**CHALLENGE:**
Reproduce the rows verbatim, beginning with the line containing "This screenshot has height=723, width=2576." and ending with the line containing "[x=37, y=24]", both lines included.

###

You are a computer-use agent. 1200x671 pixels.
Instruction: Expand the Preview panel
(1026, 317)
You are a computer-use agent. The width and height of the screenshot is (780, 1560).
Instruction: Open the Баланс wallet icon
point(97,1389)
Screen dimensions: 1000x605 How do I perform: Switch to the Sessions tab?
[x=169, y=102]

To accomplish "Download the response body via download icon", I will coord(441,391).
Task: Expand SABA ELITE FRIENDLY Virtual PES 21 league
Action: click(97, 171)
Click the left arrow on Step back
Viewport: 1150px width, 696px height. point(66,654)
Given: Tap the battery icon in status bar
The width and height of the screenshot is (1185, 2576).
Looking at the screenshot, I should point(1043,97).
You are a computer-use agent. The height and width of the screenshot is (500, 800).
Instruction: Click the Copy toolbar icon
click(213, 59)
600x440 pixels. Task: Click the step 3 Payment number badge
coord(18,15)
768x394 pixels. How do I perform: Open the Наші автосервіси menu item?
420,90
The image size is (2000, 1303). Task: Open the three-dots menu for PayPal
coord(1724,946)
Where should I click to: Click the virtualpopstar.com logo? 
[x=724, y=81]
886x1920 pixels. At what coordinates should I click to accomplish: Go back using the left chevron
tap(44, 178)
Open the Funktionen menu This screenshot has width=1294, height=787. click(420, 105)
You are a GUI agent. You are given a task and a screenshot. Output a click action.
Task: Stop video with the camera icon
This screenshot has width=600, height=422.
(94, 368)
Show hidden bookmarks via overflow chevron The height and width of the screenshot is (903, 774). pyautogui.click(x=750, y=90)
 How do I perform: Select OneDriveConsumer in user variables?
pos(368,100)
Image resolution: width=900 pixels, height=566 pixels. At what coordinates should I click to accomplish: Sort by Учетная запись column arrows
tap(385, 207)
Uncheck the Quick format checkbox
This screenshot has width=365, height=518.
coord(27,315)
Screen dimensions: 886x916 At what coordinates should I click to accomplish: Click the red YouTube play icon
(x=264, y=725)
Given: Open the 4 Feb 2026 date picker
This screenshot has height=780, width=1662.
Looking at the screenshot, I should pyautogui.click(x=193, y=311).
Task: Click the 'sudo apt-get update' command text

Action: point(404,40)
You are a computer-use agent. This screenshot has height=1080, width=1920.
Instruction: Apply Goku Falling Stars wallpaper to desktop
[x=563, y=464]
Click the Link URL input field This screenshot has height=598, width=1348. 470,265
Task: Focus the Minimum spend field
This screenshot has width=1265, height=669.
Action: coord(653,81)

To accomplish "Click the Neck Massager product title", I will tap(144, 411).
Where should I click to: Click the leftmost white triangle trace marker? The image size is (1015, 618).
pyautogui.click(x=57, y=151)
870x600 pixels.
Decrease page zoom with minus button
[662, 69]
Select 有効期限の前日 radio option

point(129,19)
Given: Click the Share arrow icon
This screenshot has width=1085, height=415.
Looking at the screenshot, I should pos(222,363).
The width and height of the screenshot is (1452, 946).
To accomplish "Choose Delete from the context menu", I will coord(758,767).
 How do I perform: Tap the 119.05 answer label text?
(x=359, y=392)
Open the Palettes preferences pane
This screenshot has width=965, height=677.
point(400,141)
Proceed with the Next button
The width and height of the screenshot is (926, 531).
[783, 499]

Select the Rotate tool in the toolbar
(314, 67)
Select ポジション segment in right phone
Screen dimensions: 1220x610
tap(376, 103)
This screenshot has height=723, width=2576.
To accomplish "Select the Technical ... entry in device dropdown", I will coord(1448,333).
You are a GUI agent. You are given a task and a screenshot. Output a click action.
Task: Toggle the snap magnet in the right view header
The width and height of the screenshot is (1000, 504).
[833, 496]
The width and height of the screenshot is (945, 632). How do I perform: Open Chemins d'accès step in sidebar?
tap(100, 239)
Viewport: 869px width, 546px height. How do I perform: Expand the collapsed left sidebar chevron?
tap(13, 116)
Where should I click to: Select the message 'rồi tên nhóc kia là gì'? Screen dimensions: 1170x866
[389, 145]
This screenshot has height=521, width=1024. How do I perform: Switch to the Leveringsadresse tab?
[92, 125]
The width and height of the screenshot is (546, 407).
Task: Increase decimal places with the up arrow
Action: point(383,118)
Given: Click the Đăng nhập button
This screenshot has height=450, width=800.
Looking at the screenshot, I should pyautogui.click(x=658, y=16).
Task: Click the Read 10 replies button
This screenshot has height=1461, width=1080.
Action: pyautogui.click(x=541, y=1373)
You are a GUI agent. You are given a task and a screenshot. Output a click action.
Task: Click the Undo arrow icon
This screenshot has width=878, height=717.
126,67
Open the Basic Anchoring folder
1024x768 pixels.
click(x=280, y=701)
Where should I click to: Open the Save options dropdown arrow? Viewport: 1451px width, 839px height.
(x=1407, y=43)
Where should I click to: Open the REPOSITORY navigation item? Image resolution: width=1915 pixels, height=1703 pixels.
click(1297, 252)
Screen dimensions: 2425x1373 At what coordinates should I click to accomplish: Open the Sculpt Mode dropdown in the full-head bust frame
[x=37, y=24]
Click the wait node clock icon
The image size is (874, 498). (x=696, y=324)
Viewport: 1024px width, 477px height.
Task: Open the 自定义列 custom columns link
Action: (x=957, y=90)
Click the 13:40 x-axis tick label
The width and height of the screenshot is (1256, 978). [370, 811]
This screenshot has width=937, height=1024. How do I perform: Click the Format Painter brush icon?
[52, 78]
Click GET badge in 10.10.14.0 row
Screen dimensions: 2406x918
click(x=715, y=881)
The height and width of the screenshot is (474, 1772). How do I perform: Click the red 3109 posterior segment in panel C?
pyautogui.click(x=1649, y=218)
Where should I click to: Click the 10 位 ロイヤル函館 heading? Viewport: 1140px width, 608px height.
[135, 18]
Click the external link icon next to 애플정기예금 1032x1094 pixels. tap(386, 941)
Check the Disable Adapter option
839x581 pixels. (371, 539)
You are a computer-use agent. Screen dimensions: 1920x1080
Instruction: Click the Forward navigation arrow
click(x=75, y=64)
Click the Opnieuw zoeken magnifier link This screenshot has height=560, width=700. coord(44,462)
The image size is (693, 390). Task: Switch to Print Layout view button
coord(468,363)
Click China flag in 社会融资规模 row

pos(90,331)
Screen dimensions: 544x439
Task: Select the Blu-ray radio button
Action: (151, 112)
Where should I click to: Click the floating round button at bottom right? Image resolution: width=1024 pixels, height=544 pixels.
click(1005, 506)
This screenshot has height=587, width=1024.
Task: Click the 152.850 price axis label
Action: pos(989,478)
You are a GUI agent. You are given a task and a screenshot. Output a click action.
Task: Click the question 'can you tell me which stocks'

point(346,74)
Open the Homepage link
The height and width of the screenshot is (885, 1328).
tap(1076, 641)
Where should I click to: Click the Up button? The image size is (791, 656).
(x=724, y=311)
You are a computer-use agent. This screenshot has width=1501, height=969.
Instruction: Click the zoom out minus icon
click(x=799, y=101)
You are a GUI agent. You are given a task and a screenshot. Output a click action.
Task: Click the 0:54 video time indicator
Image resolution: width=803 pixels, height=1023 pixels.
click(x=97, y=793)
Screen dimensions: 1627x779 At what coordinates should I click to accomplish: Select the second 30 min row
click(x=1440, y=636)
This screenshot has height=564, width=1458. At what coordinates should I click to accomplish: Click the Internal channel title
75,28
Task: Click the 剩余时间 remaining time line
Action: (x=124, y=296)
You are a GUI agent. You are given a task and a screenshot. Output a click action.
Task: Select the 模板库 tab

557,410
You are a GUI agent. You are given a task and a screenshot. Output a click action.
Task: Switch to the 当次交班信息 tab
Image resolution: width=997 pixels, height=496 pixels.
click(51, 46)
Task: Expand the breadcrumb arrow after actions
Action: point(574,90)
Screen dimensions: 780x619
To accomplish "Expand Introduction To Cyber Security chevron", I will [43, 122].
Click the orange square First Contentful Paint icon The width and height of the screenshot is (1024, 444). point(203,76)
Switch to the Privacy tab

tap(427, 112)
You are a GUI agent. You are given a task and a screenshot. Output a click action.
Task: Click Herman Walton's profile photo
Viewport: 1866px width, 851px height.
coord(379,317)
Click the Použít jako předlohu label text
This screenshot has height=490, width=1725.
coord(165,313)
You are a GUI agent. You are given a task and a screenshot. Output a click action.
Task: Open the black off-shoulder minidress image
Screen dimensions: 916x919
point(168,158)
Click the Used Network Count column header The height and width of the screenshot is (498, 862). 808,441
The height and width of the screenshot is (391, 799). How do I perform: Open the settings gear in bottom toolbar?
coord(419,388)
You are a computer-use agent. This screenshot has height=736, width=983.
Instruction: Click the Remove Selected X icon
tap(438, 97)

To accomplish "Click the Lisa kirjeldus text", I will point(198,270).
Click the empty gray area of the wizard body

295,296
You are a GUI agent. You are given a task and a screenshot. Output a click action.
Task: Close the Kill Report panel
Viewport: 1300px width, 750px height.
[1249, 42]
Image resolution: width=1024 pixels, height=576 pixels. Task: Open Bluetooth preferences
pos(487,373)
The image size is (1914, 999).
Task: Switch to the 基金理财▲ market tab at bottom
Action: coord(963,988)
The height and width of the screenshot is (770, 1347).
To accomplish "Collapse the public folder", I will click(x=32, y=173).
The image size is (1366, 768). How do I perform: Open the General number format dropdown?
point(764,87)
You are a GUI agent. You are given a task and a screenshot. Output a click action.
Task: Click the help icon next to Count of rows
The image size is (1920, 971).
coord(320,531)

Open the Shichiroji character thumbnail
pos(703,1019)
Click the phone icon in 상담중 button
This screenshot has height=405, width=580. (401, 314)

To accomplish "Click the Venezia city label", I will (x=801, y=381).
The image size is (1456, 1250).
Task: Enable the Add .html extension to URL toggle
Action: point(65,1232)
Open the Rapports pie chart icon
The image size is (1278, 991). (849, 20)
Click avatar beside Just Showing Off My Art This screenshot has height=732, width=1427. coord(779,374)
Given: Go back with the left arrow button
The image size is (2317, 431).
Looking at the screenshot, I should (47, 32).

###

**SOLVED EXERCISE:**
This screenshot has height=723, width=2576.
To accomplish "Select the Technical ... entry in device dropdown", I will coord(1448,333).
You are a GUI agent. You are given a task and a screenshot. Output a click action.
Task: Toggle the snap magnet in the right view header
The width and height of the screenshot is (1000, 504).
[833, 496]
The width and height of the screenshot is (945, 632). How do I perform: Open Chemins d'accès step in sidebar?
tap(100, 239)
Viewport: 869px width, 546px height. How do I perform: Expand the collapsed left sidebar chevron?
tap(13, 116)
Where should I click to: Select the message 'rồi tên nhóc kia là gì'? Screen dimensions: 1170x866
[389, 145]
This screenshot has height=521, width=1024. How do I perform: Switch to the Leveringsadresse tab?
[92, 125]
The width and height of the screenshot is (546, 407).
Task: Increase decimal places with the up arrow
Action: point(383,118)
Given: Click the Đăng nhập button
This screenshot has height=450, width=800.
Looking at the screenshot, I should pyautogui.click(x=658, y=16).
Task: Click the Read 10 replies button
This screenshot has height=1461, width=1080.
Action: pyautogui.click(x=541, y=1373)
You are a GUI agent. You are given a task and a screenshot. Output a click action.
Task: Click the Undo arrow icon
This screenshot has width=878, height=717.
126,67
Open the Basic Anchoring folder
1024x768 pixels.
click(x=280, y=701)
Where should I click to: Open the Save options dropdown arrow? Viewport: 1451px width, 839px height.
(x=1407, y=43)
Where should I click to: Open the REPOSITORY navigation item? Image resolution: width=1915 pixels, height=1703 pixels.
click(1297, 252)
Screen dimensions: 2425x1373 At what coordinates should I click to accomplish: Open the Sculpt Mode dropdown in the full-head bust frame
[x=37, y=24]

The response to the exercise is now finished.